## GOAL
Copy the following listing line for line, keeping every character unchanged.
============
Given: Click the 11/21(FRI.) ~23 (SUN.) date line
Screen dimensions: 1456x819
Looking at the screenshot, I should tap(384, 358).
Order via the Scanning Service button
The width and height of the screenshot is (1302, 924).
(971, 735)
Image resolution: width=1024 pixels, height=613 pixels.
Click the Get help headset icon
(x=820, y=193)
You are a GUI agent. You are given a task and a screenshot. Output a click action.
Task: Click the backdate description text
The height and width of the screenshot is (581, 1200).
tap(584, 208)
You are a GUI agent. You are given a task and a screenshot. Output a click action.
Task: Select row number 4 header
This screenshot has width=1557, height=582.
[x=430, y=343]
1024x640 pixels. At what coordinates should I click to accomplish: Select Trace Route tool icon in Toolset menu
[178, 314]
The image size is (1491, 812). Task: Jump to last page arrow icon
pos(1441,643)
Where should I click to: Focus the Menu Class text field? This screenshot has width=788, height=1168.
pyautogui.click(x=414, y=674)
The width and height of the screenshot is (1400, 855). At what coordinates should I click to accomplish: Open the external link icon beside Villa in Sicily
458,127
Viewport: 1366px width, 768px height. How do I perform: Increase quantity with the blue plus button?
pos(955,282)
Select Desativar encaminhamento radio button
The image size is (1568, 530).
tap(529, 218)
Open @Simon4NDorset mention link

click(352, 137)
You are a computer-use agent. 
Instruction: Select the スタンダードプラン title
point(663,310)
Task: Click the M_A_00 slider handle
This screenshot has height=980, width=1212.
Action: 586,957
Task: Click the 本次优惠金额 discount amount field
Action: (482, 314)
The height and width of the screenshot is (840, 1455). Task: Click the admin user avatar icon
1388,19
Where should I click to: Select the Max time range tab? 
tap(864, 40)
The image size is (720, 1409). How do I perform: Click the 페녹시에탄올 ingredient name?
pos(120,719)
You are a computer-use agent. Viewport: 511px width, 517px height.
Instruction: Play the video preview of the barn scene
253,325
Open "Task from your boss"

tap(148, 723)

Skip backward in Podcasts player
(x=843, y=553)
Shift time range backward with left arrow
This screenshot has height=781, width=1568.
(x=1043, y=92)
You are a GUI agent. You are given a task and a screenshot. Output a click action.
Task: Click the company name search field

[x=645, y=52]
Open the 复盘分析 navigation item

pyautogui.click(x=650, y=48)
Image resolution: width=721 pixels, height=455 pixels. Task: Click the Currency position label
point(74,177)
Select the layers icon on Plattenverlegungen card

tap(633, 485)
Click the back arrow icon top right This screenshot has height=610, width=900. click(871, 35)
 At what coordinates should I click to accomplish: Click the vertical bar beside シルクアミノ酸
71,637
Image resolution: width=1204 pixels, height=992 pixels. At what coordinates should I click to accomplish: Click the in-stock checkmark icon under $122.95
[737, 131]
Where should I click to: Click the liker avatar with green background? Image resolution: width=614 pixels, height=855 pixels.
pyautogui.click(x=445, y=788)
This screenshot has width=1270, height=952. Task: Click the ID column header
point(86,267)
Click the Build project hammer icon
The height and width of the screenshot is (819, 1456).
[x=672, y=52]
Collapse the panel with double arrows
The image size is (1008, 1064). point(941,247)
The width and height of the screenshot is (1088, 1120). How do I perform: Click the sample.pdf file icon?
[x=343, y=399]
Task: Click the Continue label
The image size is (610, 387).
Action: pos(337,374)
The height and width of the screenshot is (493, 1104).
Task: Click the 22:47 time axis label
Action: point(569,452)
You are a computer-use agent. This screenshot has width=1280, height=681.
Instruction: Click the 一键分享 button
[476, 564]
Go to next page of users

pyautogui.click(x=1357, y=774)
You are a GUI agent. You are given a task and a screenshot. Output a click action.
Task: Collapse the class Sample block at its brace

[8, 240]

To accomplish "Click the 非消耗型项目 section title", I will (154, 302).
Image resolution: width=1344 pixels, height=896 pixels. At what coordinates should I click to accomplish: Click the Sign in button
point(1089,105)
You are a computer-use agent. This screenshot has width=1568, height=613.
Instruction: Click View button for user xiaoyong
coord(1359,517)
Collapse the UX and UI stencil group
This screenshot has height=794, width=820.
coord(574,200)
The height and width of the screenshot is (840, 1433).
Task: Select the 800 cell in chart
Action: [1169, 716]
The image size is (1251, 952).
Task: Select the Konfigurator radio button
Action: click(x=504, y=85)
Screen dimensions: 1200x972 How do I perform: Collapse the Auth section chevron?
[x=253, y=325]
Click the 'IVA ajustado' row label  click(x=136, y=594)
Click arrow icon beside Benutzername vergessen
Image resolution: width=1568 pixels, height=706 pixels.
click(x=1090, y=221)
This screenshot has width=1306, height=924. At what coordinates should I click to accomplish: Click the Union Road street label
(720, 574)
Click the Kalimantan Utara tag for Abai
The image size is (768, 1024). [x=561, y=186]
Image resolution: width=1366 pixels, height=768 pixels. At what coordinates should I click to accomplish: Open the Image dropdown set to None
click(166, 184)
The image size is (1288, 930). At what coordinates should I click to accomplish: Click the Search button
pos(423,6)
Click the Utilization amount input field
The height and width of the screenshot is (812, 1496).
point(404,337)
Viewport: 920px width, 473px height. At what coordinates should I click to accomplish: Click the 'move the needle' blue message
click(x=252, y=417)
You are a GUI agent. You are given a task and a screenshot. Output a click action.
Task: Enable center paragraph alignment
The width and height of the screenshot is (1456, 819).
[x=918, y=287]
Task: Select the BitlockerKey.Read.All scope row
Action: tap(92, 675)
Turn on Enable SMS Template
============
## TASK RESULT
Given: Click the 11/21(FRI.) ~23 (SUN.) date line
Screen dimensions: 1456x819
Looking at the screenshot, I should tap(384, 358).
Order via the Scanning Service button
The width and height of the screenshot is (1302, 924).
(971, 735)
Image resolution: width=1024 pixels, height=613 pixels.
Click the Get help headset icon
(x=820, y=193)
You are a GUI agent. You are given a task and a screenshot. Output a click action.
Task: Click the backdate description text
The height and width of the screenshot is (581, 1200).
tap(584, 208)
You are a GUI agent. You are given a task and a screenshot. Output a click action.
Task: Select row number 4 header
This screenshot has width=1557, height=582.
[x=430, y=343]
1024x640 pixels. At what coordinates should I click to accomplish: Select Trace Route tool icon in Toolset menu
[178, 314]
The image size is (1491, 812). Task: Jump to last page arrow icon
pos(1441,643)
Where should I click to: Focus the Menu Class text field? This screenshot has width=788, height=1168.
pyautogui.click(x=414, y=674)
The width and height of the screenshot is (1400, 855). At what coordinates should I click to accomplish: Open the external link icon beside Villa in Sicily
458,127
Viewport: 1366px width, 768px height. How do I perform: Increase quantity with the blue plus button?
pos(955,282)
Select Desativar encaminhamento radio button
The image size is (1568, 530).
tap(529, 218)
Open @Simon4NDorset mention link

click(352, 137)
You are a computer-use agent. 
Instruction: Select the スタンダードプラン title
point(663,310)
Task: Click the M_A_00 slider handle
This screenshot has height=980, width=1212.
Action: 586,957
Task: Click the 本次优惠金额 discount amount field
Action: (482, 314)
The height and width of the screenshot is (840, 1455). Task: Click the admin user avatar icon
1388,19
Where should I click to: Select the Max time range tab? 
tap(864, 40)
The image size is (720, 1409). How do I perform: Click the 페녹시에탄올 ingredient name?
pos(120,719)
You are a computer-use agent. Viewport: 511px width, 517px height.
Instruction: Play the video preview of the barn scene
253,325
Open "Task from your boss"

tap(148, 723)

Skip backward in Podcasts player
(x=843, y=553)
Shift time range backward with left arrow
This screenshot has height=781, width=1568.
(x=1043, y=92)
You are a GUI agent. You are given a task and a screenshot. Output a click action.
Task: Click the company name search field

[x=645, y=52]
Open the 复盘分析 navigation item

pyautogui.click(x=650, y=48)
Image resolution: width=721 pixels, height=455 pixels. Task: Click the Currency position label
point(74,177)
Select the layers icon on Plattenverlegungen card

tap(633, 485)
Click the back arrow icon top right This screenshot has height=610, width=900. click(871, 35)
 At what coordinates should I click to accomplish: Click the vertical bar beside シルクアミノ酸
71,637
Image resolution: width=1204 pixels, height=992 pixels. At what coordinates should I click to accomplish: Click the in-stock checkmark icon under $122.95
[737, 131]
Where should I click to: Click the liker avatar with green background? Image resolution: width=614 pixels, height=855 pixels.
pyautogui.click(x=445, y=788)
This screenshot has width=1270, height=952. Task: Click the ID column header
point(86,267)
Click the Build project hammer icon
The height and width of the screenshot is (819, 1456).
[x=672, y=52]
Collapse the panel with double arrows
The image size is (1008, 1064). point(941,247)
The width and height of the screenshot is (1088, 1120). How do I perform: Click the sample.pdf file icon?
[x=343, y=399]
Task: Click the Continue label
The image size is (610, 387).
Action: pos(337,374)
The height and width of the screenshot is (493, 1104).
Task: Click the 22:47 time axis label
Action: point(569,452)
You are a computer-use agent. This screenshot has width=1280, height=681.
Instruction: Click the 一键分享 button
[476, 564]
Go to next page of users

pyautogui.click(x=1357, y=774)
You are a GUI agent. You are given a task and a screenshot. Output a click action.
Task: Collapse the class Sample block at its brace

[8, 240]

To accomplish "Click the 非消耗型项目 section title", I will (154, 302).
Image resolution: width=1344 pixels, height=896 pixels. At what coordinates should I click to accomplish: Click the Sign in button
point(1089,105)
You are a computer-use agent. This screenshot has width=1568, height=613.
Instruction: Click View button for user xiaoyong
coord(1359,517)
Collapse the UX and UI stencil group
This screenshot has height=794, width=820.
coord(574,200)
The height and width of the screenshot is (840, 1433).
Task: Select the 800 cell in chart
Action: [1169, 716]
The image size is (1251, 952).
Task: Select the Konfigurator radio button
Action: click(x=504, y=85)
Screen dimensions: 1200x972 How do I perform: Collapse the Auth section chevron?
[x=253, y=325]
Click the 'IVA ajustado' row label  click(x=136, y=594)
Click arrow icon beside Benutzername vergessen
Image resolution: width=1568 pixels, height=706 pixels.
click(x=1090, y=221)
This screenshot has width=1306, height=924. At what coordinates should I click to accomplish: Click the Union Road street label
(720, 574)
Click the Kalimantan Utara tag for Abai
The image size is (768, 1024). [x=561, y=186]
Image resolution: width=1366 pixels, height=768 pixels. At what coordinates should I click to accomplish: Open the Image dropdown set to None
click(166, 184)
The image size is (1288, 930). At what coordinates should I click to accomplish: Click the Search button
pos(423,6)
Click the Utilization amount input field
The height and width of the screenshot is (812, 1496).
point(404,337)
Viewport: 920px width, 473px height. At what coordinates should I click to accomplish: Click the 'move the needle' blue message
click(x=252, y=417)
You are a GUI agent. You are given a task and a screenshot. Output a click action.
Task: Enable center paragraph alignment
The width and height of the screenshot is (1456, 819).
[x=918, y=287]
Task: Select the BitlockerKey.Read.All scope row
Action: tap(92, 675)
Turn on Enable SMS Template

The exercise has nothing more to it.